[Records provided — start]

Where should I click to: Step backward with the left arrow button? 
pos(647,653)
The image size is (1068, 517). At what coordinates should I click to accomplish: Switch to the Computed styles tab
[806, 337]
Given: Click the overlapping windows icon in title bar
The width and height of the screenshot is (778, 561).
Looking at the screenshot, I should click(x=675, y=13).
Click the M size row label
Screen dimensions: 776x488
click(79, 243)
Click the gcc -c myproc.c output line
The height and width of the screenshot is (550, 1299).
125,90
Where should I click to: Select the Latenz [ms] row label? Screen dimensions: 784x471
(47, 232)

[Records provided — finish]
[Records provided — start]

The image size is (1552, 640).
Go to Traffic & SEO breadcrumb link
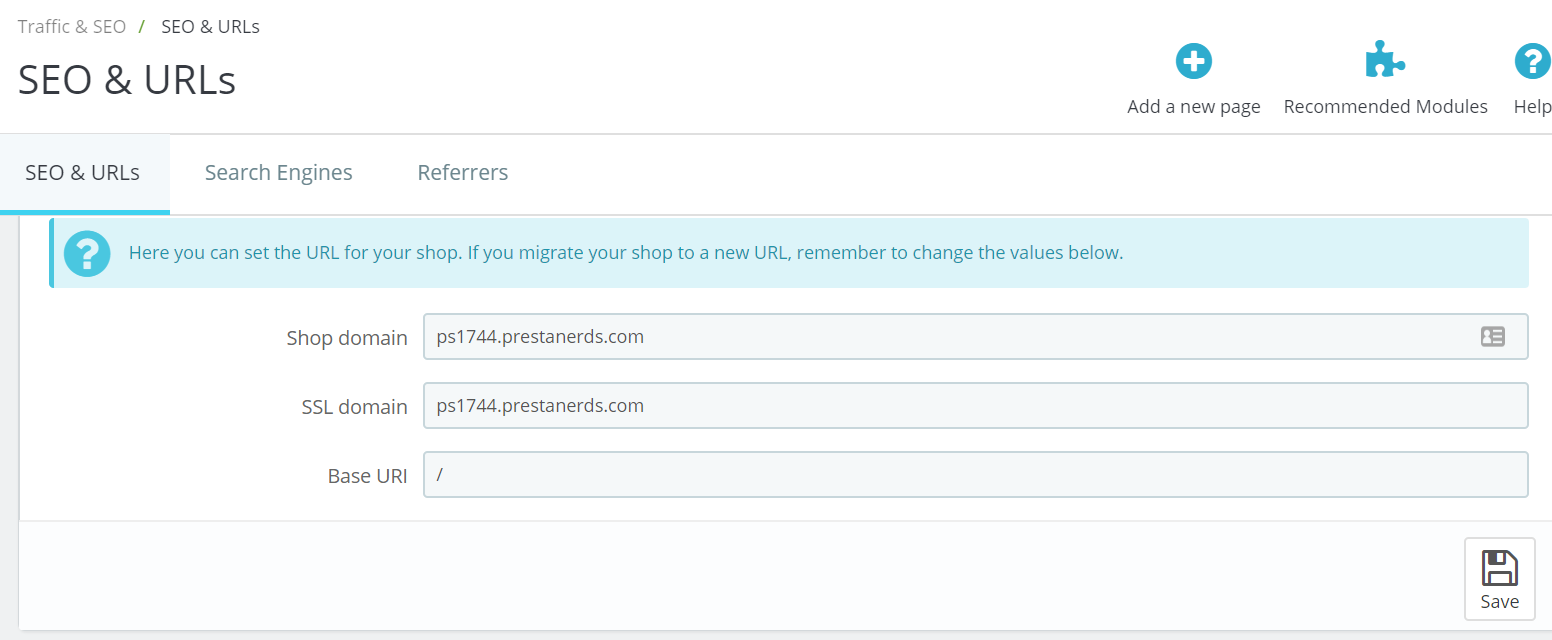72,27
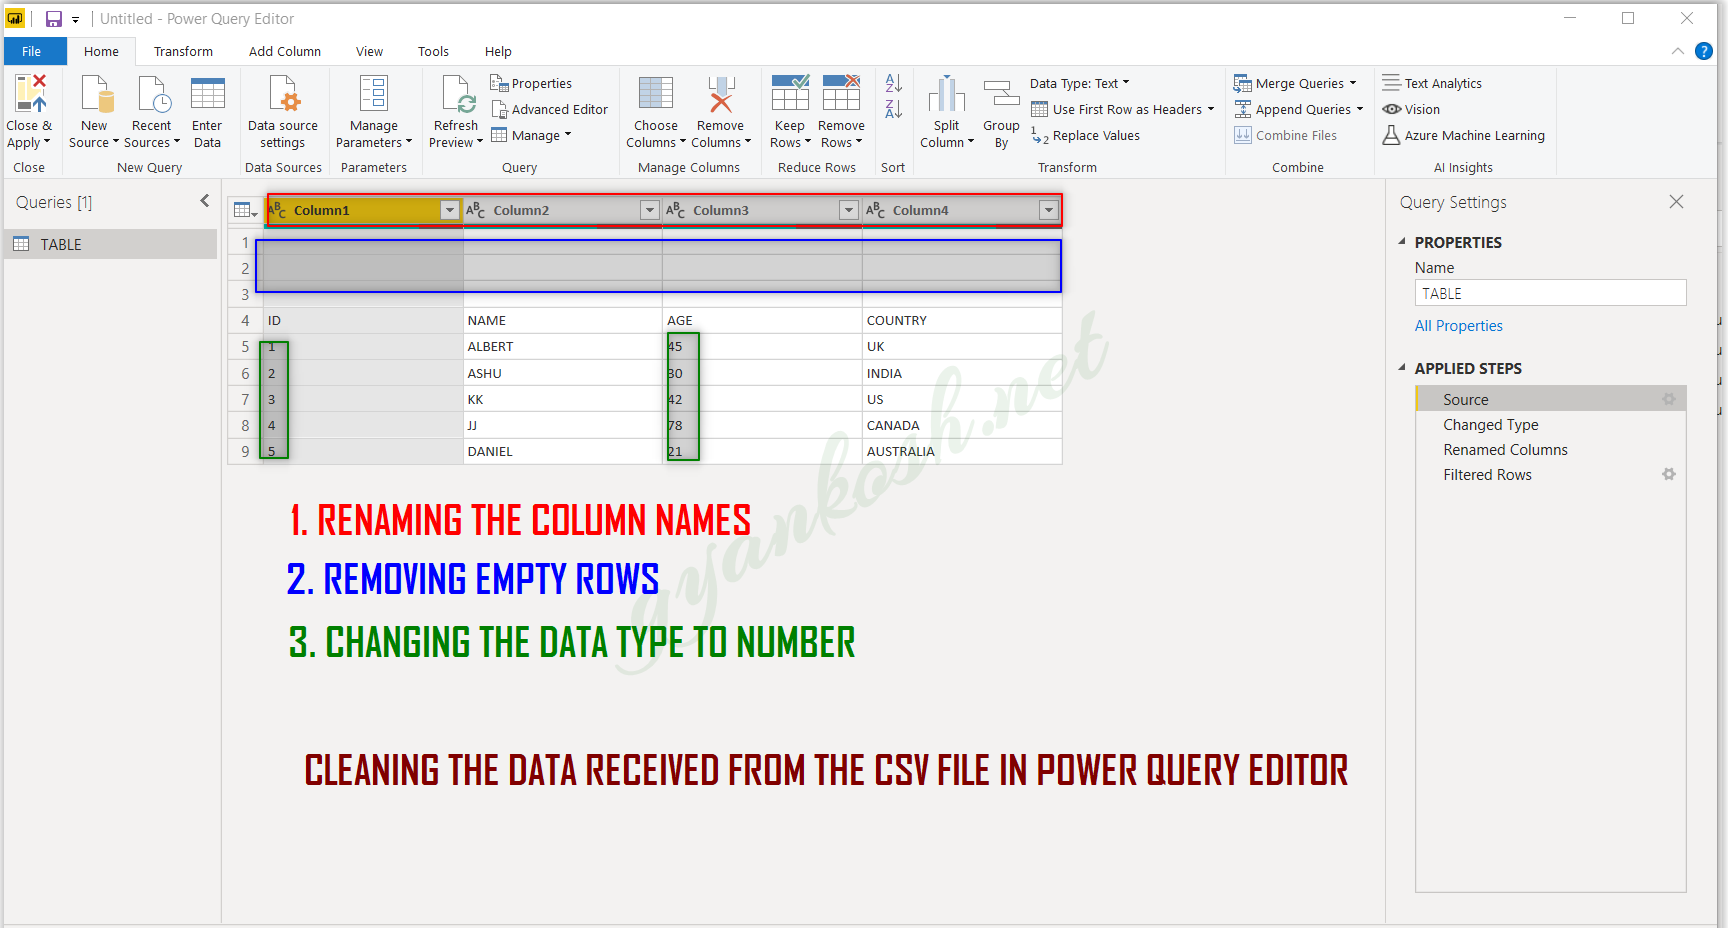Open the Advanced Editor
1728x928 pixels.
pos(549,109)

[Records provided — finish]

### Task description
Look in the material above for the line with "Given: Click the" and the line with "Click the M size row label", and transcribe exactly those lines and all lines between them, nothing more.

### Output for this exercise
Given: Click the overlapping windows icon in title bar
The width and height of the screenshot is (778, 561).
Looking at the screenshot, I should click(x=675, y=13).
Click the M size row label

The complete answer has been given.